BEGIN
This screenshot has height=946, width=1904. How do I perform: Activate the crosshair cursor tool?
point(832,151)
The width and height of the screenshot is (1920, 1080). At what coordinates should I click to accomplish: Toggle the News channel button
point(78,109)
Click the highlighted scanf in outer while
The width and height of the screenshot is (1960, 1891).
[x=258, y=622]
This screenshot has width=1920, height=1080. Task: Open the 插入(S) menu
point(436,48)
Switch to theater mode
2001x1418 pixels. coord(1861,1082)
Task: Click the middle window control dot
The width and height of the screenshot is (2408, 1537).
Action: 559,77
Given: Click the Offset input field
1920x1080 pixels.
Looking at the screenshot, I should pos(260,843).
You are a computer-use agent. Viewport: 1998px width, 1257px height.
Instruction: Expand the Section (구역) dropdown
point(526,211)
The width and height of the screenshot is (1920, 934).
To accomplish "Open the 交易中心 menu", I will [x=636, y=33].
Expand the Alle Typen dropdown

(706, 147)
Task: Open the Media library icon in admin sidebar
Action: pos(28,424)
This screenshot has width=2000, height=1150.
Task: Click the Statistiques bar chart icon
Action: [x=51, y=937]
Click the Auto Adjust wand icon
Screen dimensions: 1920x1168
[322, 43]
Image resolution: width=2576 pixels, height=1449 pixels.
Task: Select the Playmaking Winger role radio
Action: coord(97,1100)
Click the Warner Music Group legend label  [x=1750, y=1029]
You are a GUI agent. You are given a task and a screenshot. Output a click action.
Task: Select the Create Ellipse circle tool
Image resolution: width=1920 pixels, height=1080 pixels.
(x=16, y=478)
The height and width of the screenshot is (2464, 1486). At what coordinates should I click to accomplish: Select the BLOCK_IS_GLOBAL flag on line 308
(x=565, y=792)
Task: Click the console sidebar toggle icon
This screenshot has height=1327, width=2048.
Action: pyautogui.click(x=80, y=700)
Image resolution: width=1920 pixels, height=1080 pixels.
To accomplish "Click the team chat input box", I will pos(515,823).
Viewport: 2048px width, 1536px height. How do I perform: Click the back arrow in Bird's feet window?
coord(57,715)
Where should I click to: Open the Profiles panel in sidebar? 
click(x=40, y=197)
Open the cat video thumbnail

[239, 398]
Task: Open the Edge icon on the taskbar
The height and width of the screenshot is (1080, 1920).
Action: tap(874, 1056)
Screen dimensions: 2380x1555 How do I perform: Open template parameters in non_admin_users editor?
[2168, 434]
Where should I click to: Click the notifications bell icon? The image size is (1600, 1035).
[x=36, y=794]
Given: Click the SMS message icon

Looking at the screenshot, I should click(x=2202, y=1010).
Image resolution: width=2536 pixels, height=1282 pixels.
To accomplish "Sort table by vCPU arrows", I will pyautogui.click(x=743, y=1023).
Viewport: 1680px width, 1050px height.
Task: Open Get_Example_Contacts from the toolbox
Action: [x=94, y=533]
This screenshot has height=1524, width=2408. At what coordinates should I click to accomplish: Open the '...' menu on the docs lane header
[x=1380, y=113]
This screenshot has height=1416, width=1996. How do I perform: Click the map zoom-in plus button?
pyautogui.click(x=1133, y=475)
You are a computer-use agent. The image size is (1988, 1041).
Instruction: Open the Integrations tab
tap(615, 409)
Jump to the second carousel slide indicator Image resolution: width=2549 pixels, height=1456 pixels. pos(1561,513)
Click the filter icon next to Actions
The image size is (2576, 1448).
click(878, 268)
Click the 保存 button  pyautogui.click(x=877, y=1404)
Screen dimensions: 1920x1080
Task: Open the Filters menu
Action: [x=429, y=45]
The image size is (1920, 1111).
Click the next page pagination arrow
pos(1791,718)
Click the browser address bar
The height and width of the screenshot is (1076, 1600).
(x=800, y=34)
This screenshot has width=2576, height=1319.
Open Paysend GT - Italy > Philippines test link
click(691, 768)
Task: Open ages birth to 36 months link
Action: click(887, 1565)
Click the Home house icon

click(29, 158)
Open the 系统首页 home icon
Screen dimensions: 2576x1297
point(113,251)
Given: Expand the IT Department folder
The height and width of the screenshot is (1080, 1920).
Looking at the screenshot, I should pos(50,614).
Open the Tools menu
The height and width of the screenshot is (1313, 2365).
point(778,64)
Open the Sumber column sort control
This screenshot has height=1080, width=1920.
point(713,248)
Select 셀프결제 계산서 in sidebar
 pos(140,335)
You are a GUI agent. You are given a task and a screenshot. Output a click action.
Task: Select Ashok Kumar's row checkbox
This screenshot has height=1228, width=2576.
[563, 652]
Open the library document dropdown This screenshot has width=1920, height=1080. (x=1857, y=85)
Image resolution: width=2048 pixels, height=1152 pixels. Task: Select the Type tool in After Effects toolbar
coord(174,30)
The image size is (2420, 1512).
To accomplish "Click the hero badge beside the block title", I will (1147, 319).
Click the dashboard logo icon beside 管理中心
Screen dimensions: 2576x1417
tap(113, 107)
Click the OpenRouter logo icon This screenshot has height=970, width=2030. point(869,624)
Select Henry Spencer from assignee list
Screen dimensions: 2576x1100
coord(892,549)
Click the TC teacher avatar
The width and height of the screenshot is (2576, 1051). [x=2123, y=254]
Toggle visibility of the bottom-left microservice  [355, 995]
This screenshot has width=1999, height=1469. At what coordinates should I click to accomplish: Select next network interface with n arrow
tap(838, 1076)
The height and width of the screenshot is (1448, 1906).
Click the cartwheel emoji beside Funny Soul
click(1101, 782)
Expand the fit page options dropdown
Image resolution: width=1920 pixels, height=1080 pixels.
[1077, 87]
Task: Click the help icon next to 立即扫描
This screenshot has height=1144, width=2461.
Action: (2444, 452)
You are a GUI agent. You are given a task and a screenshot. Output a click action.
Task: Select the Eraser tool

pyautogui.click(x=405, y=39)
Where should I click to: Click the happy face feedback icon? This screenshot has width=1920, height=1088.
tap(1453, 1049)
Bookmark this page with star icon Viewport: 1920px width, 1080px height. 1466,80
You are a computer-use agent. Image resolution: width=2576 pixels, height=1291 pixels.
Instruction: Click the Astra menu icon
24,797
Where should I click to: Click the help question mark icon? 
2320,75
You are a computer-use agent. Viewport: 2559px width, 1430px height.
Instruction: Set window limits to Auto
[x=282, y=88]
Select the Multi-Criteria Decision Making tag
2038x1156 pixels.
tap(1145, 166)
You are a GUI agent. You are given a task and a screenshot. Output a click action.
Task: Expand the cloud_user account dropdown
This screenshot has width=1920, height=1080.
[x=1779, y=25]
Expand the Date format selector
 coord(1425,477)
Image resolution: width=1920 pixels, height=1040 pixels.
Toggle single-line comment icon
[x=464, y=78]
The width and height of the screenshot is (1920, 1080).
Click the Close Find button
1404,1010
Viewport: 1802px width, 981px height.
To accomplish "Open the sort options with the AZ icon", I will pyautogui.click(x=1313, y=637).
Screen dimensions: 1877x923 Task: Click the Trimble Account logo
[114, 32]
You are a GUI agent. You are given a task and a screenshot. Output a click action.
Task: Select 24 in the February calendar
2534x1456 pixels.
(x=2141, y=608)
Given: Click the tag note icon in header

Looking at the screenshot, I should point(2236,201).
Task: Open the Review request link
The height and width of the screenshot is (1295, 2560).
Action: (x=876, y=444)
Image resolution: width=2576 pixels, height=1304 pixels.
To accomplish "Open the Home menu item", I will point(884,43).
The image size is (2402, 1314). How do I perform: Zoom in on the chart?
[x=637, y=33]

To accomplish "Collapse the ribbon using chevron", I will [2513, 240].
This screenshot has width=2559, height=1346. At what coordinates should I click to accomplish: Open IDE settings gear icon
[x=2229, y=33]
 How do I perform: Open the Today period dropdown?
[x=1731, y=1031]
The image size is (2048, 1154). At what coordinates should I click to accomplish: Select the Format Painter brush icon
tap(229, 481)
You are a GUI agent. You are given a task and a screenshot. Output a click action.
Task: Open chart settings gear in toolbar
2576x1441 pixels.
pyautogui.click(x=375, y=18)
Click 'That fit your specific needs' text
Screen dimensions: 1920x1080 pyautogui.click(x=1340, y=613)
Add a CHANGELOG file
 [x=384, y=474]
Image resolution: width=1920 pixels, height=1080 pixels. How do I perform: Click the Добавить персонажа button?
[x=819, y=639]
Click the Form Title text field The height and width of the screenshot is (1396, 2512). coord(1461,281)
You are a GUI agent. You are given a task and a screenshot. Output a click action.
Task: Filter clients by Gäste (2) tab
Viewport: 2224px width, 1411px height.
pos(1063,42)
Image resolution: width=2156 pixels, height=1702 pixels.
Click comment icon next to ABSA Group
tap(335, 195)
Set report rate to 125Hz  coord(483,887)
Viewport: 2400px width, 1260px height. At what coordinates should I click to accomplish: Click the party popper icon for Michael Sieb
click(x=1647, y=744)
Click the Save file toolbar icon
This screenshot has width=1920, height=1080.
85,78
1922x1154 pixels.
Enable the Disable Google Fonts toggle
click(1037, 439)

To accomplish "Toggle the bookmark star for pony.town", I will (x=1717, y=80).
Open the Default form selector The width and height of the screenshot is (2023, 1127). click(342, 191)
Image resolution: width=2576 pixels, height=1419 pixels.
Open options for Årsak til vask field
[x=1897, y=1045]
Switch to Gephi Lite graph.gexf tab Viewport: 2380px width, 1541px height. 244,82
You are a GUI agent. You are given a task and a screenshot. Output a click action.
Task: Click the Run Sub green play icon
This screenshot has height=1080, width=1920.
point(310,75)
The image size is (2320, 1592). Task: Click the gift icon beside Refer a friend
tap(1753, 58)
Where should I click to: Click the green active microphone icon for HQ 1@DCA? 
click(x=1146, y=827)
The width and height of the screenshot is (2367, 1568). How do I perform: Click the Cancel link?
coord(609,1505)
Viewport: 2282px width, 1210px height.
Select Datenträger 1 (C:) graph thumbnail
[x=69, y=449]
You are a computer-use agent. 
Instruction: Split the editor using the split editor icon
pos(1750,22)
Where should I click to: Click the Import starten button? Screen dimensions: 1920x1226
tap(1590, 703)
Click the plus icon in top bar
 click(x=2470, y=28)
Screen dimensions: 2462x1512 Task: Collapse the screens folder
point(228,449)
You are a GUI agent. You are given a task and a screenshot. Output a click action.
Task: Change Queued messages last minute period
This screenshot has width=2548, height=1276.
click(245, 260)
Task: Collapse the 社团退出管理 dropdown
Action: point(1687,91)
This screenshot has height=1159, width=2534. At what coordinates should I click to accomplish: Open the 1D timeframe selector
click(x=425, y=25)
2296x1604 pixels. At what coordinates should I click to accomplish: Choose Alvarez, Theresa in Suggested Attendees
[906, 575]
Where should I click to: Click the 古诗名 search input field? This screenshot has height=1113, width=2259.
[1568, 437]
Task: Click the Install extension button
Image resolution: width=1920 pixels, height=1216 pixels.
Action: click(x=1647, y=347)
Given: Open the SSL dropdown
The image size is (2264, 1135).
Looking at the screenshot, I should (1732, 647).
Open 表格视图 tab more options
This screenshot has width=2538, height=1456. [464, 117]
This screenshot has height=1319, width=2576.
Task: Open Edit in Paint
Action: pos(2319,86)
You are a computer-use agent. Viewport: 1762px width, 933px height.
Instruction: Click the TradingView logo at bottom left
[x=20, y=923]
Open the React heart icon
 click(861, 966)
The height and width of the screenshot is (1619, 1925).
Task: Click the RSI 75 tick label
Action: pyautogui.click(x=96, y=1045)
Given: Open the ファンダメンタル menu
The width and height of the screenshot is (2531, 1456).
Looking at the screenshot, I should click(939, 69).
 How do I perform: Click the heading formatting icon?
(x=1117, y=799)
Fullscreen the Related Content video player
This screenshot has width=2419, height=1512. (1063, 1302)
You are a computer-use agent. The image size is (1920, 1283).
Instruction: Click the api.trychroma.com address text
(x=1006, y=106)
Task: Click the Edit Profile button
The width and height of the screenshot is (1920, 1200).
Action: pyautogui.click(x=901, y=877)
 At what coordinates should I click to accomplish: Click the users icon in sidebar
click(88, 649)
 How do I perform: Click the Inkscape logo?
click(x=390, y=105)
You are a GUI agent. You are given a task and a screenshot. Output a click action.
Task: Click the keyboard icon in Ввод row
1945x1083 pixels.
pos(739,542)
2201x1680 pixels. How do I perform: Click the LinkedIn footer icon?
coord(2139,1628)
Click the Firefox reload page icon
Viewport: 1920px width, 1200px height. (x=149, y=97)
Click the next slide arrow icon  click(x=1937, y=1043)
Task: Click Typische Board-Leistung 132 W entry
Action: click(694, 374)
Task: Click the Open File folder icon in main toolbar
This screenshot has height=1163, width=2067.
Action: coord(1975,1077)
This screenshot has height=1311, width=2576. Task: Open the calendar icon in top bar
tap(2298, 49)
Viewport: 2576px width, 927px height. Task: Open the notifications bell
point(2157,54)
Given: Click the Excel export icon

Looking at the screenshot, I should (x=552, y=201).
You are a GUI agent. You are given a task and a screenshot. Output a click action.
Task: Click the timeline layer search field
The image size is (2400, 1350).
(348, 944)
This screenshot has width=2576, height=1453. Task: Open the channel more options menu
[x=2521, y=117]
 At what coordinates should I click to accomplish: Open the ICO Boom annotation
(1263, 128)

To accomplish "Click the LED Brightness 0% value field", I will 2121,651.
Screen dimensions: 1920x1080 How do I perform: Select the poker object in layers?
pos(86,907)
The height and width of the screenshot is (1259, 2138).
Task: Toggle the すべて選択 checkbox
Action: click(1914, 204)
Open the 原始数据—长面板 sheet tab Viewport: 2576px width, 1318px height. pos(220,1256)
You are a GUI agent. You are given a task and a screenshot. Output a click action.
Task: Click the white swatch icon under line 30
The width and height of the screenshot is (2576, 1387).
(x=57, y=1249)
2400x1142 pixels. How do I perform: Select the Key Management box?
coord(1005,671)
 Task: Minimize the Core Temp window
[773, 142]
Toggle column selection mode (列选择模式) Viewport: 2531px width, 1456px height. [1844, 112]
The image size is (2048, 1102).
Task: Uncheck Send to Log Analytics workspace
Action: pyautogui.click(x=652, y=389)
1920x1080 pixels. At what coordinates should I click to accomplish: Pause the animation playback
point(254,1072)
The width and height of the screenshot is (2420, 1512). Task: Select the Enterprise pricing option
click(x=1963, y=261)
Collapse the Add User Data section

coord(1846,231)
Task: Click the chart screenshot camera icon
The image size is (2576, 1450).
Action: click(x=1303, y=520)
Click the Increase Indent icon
END
In the data above, find the line with "2534x1456 pixels." and the line with "Image resolution: width=2576 pixels, height=1304". Retype both, plus every line between them, exactly.

2534x1456 pixels.
(x=2141, y=608)
Given: Click the tag note icon in header

Looking at the screenshot, I should point(2236,201).
Task: Open the Review request link
The height and width of the screenshot is (1295, 2560).
Action: (x=876, y=444)
Image resolution: width=2576 pixels, height=1304 pixels.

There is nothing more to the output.